Liam Kyle Sullivan : Ouais, l'autre jour j'étais avec mes amis et j'ai demandé : "Les gars, je peux vous poser une question bête ? Vine, c'est une site ou une application ? C'était comme vous avec iTunes. Les blagues de 6 secondes sont amusantes, mais je ne sais pas, est-ce qu'on peut vraiment dire qu'elles sont virales ? Je ne sais même pas comment on fait pour partager un Vine à moins d'avoir l'application. Mais les Viners font très fort. Ce sont des fortunes, des célébrités, qui se forment doucement. L'autre jour, j'ai vu une affiche dans Los Angeles pour [la personnalité YouTube] Grace Helbig, et je me suis dit, putain, il était temps.
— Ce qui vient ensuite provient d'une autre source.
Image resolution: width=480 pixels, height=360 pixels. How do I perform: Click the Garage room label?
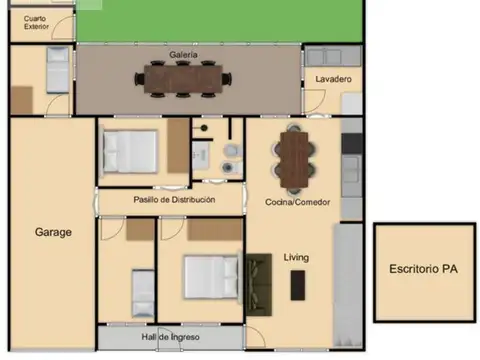(x=53, y=232)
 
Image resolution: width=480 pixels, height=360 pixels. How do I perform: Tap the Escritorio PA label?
(x=423, y=269)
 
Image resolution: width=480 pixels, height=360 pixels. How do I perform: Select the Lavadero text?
(x=333, y=79)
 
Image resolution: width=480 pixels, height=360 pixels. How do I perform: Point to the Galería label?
(x=183, y=55)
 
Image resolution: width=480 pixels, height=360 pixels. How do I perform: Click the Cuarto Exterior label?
(x=36, y=22)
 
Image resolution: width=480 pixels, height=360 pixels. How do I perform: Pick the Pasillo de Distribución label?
(x=174, y=200)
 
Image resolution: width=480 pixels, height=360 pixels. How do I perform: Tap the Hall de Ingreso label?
(x=170, y=337)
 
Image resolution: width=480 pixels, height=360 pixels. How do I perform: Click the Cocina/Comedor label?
(x=298, y=202)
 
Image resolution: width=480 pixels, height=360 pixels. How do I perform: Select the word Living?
(x=296, y=257)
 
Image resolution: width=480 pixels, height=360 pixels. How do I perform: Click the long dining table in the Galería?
(x=183, y=79)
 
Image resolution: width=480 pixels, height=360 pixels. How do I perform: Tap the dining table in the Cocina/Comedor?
(x=294, y=159)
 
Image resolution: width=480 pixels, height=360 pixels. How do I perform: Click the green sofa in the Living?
(x=259, y=285)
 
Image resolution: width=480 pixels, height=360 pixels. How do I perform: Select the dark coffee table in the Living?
(x=298, y=285)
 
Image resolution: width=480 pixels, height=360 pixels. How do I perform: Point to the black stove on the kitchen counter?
(x=352, y=144)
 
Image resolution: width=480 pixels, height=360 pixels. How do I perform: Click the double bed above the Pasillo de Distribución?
(x=130, y=152)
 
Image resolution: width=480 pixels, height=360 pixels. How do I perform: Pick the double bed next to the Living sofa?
(x=211, y=277)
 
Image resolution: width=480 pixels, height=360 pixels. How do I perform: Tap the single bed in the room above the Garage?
(x=58, y=70)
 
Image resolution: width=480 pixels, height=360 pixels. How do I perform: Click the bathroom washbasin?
(x=201, y=155)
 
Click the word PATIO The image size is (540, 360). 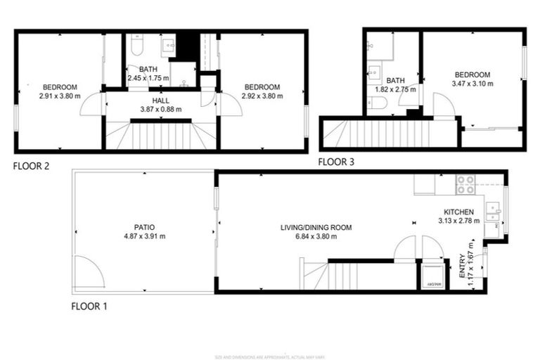[144, 227]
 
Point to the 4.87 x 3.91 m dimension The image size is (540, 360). [144, 236]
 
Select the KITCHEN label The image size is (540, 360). [458, 212]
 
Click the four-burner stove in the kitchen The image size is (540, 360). [465, 185]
On est en 2016, elle aurait du avoir une affiche il y a 5 ans. Elle a un public énorme, ses audiences sont meilleures que celles des émissions du câble, mais on en parle encore peu.
Noisey : Qu'est-ce que vous faites depuis que avez arrêté de poster des vidéos sur YouTube ?
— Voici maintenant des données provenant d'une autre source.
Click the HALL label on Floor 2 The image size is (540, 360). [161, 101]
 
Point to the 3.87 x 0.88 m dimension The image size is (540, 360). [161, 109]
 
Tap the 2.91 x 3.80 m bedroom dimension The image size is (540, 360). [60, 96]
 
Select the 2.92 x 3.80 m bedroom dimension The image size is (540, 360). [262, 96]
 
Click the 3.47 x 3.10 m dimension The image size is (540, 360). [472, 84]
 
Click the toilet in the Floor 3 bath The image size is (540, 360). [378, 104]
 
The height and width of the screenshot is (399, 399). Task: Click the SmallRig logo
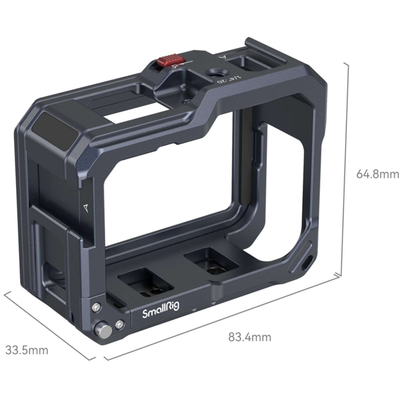coord(161,310)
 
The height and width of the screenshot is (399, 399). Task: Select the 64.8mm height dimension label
coord(377,174)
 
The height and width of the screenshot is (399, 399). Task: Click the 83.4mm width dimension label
coord(250,337)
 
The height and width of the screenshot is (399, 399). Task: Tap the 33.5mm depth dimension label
coord(27,350)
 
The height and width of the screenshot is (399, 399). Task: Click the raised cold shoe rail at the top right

Liam Kyle Sullivan : J'ai un vrai métier ! Enfin, à peu près. Je suis un monteur vidéo, et c'est quelque chose que je me suis auto-appris du temps de Shoes. je montais toutes mes vidéos moi-même, donc j'ai réussi à acquérir cette compétence et je remercie le créateur pour ça parce que je n'ai aucun idée de ce que je pourrais faire d'autre. Mais je passe aussi de nouveau des auditions, je regarde ma chaîne et je me demande ce que je pourrai en faire, mais dans une moindre mesure. J'ai une fille maintenant, et je me suis marié. Je suppose que j'ai grandi. Des fois je regrette le temps où je faisais des tournées à travers le pays et tout ça, mais c'est aussi génial d'avoir un métier. Je me produis encore devant une audience de temps en temps.
Par rapport à Kelly, les gens m'ont envoyés différents idées. Et si Kelly avait 42 ans, et elle avait grandi et eu de enfants à son tour, ça serait comment ? Ou mets juste une fine couche de gaze devant les lentilles et ré-essaie ! Je ne sais pas, on verra. Peut-être que ce sera quelque chose d'animé, ou juste des peintures. Peut-être que je pourrais faire dans le graffiti.
Noisey : Et le visage de Kelly se mettrait à apparaître sous les autoroutes de Los Angeles.
Liam Kyle Sullivan : Ouais, comme Obey, mais il y aurait juste marqué Shoes.